What to do
Restrict the output to the lines below starting at the one that contains "Open the Processing menu" and ending at the one that contains "Click Copy to", and restate them word for word, both ends included.

--- Given entries ---

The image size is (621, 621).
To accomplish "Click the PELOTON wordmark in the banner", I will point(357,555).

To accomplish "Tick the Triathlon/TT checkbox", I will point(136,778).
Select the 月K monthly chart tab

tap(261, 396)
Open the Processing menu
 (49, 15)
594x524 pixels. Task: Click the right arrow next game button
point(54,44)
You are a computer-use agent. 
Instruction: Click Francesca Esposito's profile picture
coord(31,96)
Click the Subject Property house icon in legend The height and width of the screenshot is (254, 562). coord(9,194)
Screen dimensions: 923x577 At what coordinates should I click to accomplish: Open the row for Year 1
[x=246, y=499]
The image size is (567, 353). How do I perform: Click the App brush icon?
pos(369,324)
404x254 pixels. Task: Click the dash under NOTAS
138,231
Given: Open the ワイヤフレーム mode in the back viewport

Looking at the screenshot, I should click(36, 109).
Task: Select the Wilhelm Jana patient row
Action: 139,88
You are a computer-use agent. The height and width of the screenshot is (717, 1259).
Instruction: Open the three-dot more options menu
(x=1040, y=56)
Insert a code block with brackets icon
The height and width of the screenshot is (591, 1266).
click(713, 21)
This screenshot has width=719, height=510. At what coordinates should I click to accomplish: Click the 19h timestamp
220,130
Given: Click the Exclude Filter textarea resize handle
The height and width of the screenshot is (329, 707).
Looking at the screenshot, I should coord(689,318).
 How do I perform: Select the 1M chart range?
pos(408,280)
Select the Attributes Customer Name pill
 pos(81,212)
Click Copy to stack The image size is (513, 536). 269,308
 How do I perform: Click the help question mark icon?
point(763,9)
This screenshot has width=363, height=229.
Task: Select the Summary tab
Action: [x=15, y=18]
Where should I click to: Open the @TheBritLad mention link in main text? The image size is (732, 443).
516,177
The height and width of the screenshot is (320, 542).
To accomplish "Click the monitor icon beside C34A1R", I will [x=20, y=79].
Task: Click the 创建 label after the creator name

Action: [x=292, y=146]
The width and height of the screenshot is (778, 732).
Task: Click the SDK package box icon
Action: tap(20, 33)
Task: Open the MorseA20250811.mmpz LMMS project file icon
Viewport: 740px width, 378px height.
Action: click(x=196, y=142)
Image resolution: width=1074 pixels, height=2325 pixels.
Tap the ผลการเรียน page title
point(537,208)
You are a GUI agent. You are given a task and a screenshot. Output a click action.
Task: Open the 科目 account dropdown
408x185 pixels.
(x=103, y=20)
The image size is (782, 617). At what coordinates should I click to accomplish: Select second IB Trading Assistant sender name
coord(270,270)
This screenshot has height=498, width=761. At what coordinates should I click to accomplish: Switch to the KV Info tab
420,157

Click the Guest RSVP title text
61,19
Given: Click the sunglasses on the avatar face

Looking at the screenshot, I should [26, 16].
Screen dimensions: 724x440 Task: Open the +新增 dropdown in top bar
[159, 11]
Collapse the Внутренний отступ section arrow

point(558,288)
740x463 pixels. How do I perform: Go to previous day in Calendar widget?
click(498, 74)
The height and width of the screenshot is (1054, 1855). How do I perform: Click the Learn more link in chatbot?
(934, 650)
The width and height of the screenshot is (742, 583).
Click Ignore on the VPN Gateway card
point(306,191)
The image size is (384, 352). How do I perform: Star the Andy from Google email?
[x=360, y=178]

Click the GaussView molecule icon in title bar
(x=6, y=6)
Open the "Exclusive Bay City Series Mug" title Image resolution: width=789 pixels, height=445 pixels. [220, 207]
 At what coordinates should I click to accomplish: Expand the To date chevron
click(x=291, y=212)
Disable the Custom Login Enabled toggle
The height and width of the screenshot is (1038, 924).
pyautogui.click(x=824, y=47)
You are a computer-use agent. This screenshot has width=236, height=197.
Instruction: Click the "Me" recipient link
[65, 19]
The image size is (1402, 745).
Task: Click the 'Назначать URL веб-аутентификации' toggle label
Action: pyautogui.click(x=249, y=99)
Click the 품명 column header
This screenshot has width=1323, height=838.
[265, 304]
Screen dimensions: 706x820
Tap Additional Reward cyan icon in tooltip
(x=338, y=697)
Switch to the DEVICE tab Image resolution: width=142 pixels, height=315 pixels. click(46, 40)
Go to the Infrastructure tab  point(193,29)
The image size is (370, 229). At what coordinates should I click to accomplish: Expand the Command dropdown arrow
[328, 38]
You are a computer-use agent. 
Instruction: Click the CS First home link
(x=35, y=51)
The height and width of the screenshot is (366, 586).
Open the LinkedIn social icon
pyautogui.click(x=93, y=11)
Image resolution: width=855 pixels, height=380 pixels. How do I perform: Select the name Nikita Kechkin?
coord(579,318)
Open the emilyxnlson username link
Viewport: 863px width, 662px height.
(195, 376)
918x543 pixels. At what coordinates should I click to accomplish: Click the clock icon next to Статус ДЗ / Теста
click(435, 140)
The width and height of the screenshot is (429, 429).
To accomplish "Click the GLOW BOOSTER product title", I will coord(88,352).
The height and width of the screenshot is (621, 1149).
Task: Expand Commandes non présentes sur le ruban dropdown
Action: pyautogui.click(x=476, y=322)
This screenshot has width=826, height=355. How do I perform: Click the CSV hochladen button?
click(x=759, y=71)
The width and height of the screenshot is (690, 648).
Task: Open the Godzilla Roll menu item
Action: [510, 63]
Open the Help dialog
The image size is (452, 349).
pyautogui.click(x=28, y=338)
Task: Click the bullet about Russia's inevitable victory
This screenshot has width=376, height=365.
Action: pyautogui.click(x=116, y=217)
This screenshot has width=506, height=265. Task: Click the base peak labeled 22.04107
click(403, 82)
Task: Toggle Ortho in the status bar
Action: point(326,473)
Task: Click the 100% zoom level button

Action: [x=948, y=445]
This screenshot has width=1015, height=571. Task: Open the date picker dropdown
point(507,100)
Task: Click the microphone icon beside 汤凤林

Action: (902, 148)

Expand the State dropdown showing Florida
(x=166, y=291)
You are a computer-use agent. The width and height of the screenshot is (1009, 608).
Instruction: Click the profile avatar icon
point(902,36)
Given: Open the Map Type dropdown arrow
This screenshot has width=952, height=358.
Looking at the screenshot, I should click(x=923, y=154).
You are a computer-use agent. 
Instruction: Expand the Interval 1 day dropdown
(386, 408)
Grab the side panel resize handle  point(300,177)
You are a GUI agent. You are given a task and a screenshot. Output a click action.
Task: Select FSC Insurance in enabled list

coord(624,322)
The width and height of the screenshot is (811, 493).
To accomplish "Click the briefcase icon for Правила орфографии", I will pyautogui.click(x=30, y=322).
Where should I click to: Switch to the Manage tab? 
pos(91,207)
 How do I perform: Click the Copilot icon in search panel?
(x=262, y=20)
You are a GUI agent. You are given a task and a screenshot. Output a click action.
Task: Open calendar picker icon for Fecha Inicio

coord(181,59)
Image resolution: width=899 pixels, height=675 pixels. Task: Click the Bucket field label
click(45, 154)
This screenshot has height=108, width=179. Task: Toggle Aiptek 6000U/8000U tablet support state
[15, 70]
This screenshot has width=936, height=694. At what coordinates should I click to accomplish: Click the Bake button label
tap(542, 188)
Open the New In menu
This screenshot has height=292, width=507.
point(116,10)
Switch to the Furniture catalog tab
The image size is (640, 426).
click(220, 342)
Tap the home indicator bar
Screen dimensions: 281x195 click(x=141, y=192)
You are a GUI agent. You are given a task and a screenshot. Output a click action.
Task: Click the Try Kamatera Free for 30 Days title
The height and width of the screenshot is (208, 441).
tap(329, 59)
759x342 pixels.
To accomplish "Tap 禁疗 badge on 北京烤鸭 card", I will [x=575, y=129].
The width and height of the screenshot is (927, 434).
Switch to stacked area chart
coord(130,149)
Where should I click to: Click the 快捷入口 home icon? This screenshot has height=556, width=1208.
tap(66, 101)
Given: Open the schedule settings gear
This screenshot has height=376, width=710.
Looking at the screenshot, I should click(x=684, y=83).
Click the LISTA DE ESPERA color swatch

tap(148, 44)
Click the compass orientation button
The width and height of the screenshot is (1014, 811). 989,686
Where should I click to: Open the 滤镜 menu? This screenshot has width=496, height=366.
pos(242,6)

---

Response to the task
Open the Processing menu
 (49, 15)
594x524 pixels. Task: Click the right arrow next game button
point(54,44)
You are a computer-use agent. 
Instruction: Click Francesca Esposito's profile picture
coord(31,96)
Click the Subject Property house icon in legend The height and width of the screenshot is (254, 562). coord(9,194)
Screen dimensions: 923x577 At what coordinates should I click to accomplish: Open the row for Year 1
[x=246, y=499]
The image size is (567, 353). How do I perform: Click the App brush icon?
pos(369,324)
404x254 pixels. Task: Click the dash under NOTAS
138,231
Given: Open the ワイヤフレーム mode in the back viewport

Looking at the screenshot, I should click(36, 109).
Task: Select the Wilhelm Jana patient row
Action: 139,88
You are a computer-use agent. The height and width of the screenshot is (717, 1259).
Instruction: Open the three-dot more options menu
(x=1040, y=56)
Insert a code block with brackets icon
The height and width of the screenshot is (591, 1266).
click(713, 21)
This screenshot has width=719, height=510. At what coordinates should I click to accomplish: Click the 19h timestamp
220,130
Given: Click the Exclude Filter textarea resize handle
The height and width of the screenshot is (329, 707).
Looking at the screenshot, I should coord(689,318).
 How do I perform: Select the 1M chart range?
pos(408,280)
Select the Attributes Customer Name pill
 pos(81,212)
Click Copy to stack The image size is (513, 536). 269,308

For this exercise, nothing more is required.